James Daley

By James Daley

Cash has always been a strangely emotive subject. Many feel incredibly strongly about their right to pay in notes and coins, while others increasingly see it as an outdated means of payment, preferring to use digital alternatives wherever possible.

But whether you love or hate cash, it’s a fact that as a society we’re using much less of it. Over the past decade, cash usage has halved from six in 10 transactions to three in 10. And on that trajectory, we could be almost completely cashless within the next two decades.

If you’re a ‘never carry cash’ kind of a person, you might shrug your shoulders. But the consequences of not preparing for the continued decline in cash could have far reaching implications for all of us, particularly the significant minority of people in the UK who still rely on cash.

Access to cash review

This was the backdrop which led to the independent Access to Cash review being set up last year – a working party which I’ve been involved in, tasked with looking at the consequences of the decline in cash.

After a year of evidence gathering and deliberation, the final report is published today – with some urgent calls to action for our banks, government and regulators.

Perhaps the most important thing we discovered in our evidence gathering phase is that one in six people in the UK would not be able to survive without cash as things stand. In some cases, that may be because they’re elderly or disabled and are unable to make use of digital payment systems. In other cases, it may be because they live in communities with little or no mobile signal and unreliable broadband – so digital payments just aren’t a practical option.

Doing nothing isn't an option

If we stand by and watch cash usage decline without doing anything, it’s clear that banks will soon ask consumers to start paying to get access to it. The costs of printing, storing and transporting cash are enormous, and there’s a large fixed element to this cost base which doesn’t reduce even as cash usage declines.

Banks are already starting to pass more of these costs onto businesses who accept cash and, as a result, growing numbers of small companies are now taking the decision not to accept cash at all.
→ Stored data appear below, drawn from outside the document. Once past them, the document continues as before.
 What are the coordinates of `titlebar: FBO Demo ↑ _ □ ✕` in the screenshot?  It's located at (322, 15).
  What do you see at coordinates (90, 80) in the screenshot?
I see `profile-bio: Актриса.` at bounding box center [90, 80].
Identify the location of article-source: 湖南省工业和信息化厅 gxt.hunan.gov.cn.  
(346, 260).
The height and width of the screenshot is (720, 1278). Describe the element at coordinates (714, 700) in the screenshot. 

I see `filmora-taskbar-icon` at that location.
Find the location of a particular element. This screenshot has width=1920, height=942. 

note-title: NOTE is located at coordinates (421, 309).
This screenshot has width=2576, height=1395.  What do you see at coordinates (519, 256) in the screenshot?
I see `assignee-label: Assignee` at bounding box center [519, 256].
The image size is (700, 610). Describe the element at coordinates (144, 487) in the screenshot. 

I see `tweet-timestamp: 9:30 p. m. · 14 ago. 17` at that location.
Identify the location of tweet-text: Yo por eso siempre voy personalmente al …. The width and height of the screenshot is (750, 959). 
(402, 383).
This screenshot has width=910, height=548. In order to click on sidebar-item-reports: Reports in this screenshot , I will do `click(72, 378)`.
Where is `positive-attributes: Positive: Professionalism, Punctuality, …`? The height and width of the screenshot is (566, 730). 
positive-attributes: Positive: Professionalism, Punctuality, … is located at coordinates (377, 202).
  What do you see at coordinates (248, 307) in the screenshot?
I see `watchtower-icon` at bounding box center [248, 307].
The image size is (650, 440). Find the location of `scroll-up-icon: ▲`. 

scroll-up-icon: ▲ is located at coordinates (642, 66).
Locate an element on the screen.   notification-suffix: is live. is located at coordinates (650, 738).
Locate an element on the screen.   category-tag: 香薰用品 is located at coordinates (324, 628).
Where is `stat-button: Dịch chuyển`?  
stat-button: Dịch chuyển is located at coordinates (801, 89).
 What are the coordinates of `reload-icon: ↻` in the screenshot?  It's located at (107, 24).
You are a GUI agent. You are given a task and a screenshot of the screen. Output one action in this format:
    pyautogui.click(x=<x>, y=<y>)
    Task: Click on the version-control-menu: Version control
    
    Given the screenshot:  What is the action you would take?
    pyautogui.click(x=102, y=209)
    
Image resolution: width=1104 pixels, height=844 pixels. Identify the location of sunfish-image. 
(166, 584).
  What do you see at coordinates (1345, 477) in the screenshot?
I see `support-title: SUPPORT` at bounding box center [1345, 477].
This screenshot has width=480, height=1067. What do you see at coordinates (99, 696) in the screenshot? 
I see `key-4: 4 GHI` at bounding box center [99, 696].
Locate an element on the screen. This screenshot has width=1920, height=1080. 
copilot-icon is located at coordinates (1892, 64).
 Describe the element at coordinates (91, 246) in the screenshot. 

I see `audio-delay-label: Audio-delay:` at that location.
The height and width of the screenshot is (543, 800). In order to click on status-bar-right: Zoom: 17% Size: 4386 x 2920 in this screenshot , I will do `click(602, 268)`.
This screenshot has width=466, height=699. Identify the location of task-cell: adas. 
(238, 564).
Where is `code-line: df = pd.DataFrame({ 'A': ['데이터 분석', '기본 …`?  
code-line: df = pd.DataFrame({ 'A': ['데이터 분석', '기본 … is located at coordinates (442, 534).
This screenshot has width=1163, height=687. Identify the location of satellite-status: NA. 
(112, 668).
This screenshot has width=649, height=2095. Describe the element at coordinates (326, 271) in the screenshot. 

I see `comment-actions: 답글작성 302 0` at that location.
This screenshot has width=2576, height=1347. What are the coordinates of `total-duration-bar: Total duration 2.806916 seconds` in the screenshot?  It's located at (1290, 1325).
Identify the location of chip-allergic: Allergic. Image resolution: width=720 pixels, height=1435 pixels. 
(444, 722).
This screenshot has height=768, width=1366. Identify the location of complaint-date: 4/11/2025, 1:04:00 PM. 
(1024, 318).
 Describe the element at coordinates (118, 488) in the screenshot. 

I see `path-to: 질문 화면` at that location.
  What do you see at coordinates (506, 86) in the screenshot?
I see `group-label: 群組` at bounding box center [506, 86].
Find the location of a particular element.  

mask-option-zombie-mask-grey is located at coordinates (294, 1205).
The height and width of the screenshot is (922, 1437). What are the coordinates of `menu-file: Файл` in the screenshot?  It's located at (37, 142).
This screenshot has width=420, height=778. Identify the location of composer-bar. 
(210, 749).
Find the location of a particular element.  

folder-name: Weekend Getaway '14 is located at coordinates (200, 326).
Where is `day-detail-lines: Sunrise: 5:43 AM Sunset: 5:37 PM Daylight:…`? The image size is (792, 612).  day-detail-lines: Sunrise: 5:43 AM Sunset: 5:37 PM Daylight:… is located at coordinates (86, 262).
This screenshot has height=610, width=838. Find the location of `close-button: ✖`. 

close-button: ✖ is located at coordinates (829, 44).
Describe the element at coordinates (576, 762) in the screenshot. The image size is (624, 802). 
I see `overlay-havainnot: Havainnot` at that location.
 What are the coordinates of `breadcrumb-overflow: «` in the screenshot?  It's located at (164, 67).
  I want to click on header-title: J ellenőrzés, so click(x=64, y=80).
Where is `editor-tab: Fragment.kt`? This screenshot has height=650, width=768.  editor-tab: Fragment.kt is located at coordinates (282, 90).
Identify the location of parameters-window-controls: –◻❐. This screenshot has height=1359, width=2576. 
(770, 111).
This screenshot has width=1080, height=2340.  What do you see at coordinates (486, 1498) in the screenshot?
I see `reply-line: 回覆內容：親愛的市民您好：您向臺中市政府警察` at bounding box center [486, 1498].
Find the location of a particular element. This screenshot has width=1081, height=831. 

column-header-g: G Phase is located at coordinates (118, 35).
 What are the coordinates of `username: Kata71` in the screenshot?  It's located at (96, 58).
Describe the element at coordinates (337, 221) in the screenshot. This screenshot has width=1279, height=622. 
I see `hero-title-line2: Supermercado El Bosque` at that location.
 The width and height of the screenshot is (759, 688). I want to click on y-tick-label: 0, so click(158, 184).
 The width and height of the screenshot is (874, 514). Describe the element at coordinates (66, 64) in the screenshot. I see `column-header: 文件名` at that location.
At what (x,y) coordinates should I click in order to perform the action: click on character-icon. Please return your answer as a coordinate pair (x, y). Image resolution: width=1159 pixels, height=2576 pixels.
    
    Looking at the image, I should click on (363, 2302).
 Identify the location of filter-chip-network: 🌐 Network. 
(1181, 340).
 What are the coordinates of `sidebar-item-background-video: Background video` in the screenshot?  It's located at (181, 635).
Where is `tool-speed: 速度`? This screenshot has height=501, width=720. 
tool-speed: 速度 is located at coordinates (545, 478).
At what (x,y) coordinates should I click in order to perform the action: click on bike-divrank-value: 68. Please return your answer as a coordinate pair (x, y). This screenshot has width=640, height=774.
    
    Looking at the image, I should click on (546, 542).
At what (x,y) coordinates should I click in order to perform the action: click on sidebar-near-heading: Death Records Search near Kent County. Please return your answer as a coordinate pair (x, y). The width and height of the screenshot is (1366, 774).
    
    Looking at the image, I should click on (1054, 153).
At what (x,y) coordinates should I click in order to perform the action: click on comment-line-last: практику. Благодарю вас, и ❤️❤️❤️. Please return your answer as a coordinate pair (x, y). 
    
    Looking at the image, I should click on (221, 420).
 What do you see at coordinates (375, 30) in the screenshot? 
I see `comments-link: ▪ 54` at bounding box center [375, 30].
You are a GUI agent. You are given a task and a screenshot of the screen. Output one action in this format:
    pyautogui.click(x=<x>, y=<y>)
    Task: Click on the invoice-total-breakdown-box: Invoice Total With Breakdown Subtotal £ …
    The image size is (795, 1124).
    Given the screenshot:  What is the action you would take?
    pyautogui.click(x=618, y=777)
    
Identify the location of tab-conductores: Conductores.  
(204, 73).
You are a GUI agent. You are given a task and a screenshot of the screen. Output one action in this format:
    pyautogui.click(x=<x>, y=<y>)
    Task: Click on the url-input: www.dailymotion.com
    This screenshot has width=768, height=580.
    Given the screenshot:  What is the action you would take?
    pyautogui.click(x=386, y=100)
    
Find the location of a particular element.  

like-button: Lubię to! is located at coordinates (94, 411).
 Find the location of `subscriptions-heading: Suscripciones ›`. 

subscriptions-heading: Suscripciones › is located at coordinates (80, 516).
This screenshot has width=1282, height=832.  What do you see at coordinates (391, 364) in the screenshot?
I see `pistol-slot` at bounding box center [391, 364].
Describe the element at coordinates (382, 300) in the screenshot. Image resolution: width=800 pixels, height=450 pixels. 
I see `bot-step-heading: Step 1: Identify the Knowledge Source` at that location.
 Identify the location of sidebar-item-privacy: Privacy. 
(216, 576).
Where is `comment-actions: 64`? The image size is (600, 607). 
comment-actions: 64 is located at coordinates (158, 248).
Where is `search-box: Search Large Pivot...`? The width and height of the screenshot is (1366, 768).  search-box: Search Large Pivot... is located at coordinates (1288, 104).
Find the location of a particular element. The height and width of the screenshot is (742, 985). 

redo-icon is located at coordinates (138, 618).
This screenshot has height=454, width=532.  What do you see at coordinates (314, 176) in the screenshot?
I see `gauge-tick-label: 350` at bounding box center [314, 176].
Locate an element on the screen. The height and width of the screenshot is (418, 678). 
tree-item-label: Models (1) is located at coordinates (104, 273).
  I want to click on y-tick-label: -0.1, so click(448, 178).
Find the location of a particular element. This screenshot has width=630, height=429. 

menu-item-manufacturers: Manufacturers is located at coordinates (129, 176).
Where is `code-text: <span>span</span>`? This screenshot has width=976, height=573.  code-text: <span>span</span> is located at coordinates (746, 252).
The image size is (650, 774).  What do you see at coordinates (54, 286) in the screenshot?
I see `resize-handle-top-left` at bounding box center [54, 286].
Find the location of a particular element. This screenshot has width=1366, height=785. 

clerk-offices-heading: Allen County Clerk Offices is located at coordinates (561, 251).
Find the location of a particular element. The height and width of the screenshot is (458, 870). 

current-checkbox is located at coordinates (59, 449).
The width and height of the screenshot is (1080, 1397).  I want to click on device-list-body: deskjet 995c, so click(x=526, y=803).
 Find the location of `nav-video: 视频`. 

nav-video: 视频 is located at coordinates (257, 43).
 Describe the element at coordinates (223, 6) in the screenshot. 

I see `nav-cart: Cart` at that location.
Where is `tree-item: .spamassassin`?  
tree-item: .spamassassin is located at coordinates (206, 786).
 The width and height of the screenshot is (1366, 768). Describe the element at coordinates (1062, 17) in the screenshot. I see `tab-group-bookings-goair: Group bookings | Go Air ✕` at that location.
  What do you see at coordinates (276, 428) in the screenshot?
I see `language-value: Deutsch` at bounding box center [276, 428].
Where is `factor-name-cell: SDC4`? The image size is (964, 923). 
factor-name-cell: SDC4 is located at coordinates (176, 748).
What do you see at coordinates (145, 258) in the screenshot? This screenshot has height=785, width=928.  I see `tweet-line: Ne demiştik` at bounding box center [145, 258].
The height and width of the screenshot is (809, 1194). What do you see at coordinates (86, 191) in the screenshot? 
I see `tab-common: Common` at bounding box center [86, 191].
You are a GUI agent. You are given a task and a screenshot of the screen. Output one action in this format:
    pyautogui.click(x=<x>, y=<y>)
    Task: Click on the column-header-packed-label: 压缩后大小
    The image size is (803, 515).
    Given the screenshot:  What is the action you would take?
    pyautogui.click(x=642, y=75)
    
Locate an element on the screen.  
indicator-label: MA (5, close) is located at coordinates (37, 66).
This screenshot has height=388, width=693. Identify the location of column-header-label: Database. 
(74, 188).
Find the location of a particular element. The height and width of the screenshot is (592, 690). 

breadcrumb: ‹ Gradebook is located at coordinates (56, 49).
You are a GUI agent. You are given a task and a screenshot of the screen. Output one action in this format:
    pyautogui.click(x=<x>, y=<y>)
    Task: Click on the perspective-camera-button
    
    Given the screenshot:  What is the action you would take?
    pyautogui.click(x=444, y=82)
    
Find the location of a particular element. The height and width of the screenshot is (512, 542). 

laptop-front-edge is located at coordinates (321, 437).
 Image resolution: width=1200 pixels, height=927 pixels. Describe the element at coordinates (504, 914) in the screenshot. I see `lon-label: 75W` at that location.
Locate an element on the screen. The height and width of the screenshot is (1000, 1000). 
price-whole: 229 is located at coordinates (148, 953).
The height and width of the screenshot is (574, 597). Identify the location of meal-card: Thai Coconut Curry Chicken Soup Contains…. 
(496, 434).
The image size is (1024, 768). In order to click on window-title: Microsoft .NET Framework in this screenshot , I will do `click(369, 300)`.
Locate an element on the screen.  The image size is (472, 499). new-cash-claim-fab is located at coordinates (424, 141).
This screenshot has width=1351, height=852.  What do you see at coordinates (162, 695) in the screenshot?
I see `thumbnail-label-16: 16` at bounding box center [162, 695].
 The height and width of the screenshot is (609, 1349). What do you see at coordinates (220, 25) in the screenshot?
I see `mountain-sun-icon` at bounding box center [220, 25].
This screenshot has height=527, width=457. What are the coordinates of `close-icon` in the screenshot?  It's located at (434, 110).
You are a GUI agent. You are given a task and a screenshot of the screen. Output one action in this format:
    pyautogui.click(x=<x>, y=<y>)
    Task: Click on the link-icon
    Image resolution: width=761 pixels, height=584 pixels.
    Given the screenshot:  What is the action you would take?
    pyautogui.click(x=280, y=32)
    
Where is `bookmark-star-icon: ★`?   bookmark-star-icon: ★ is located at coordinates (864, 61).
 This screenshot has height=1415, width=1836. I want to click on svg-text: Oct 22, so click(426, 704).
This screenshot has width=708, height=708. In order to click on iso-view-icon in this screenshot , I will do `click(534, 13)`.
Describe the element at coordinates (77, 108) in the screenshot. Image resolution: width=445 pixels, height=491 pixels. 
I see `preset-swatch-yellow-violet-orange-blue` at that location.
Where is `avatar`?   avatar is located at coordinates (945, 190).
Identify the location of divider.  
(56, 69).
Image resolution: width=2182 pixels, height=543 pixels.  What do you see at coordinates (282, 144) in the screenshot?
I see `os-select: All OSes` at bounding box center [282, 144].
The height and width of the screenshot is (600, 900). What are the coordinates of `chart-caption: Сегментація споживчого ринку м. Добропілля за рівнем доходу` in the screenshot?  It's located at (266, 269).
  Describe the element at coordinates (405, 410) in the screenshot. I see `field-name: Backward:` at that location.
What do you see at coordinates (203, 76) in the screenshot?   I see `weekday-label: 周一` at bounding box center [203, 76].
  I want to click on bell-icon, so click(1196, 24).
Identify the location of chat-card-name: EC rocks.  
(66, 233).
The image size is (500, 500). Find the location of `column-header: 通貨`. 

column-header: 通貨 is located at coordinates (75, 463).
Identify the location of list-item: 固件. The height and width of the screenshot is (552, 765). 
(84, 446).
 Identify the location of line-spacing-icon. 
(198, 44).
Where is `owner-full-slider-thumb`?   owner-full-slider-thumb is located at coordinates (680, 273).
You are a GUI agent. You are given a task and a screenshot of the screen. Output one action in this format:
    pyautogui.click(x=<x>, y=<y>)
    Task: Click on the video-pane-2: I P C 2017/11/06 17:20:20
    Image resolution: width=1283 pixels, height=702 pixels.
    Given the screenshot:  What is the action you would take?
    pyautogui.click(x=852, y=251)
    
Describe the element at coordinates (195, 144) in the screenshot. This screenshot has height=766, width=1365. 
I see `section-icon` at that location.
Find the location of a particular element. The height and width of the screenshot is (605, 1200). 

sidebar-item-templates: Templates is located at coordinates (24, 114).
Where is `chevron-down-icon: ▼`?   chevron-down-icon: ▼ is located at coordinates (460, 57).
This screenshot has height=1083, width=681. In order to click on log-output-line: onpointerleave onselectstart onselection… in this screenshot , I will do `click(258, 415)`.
So it’s not hard to look forward to a world where cash is expensive to get hold of and hard to use when you have it. And the impact of that would be felt hardest by those who could least afford it, or other vulnerable groups of consumers.

It was clear to our working group that this was not a problem that could be solved with a bit of tinkering around the edges. If we’re to protect cash – at least for the next 15 years or so as a minimum - we need to rewire the whole cash system, lowering fixed costs, and using some of those savings to support groups who banks have no economic incentive to protect.

What needs to happen

Our final report makes five recommendations – the most important of which is to guarantee access to cash for consumers for as long as there are groups that rely on it. That wouldn’t necessarily mean keeping an ATM in every community. There may be other solutions, such as better incentives for convenience stores to offer cashback. But there would need to be a body keeping tabs on where cash access had been lost, ready to step in and commission a solution where certain criteria were met.

The second recommendation is to ensure that if consumers have access to cash, they also have somewhere to spend it. And the focus here is on bringing down the cost of cash for businesses. As a starting point, we want the FCA to launch a market study into the cost of cash for small and medium sized businesses – ensuring competition is working effectively in those markets, and that businesses are not simply giving up on cash because the costs are getting too high.

To make the cost savings at the back end, the report’s third recommendation is for the Bank of England to works with UK banks on commissioning a new, more efficient shared cash infrastructure. This could save as much as £600m a year – savings which could be used by the banks to provide services to those customers it may otherwise have been forced to leave behind.

Importantly, the report does not take a view on whether the end of cash is a likely or desirable endgame. But it seizes on the importance of providing choice to those who currently rely on cash. To achieve that, it calls for the FCA and government to stimulate innovation to ensure that everyone in the UK can go cashless if they choose to – a point that we’re still a long way from today.

And finally, the report calls on the government to be the catalyst for all this work by having a clear policy on cash, and by convening the different financial regulators to ensure there is joined up oversight of the whole cash system – something that’s currently lacking.

Early signs are that politicians, regulators and banks all have the appetite to work together to secure the future of cash – at least for the next 15 years or so. But it’s crucial we don’t spend the next few years deliberating on whether to act or not. Although Brexit is slowing down progress in many areas, the report shows a clear way forward without needing legislation immediately. There’s no excuse not to get cracking tomorrow.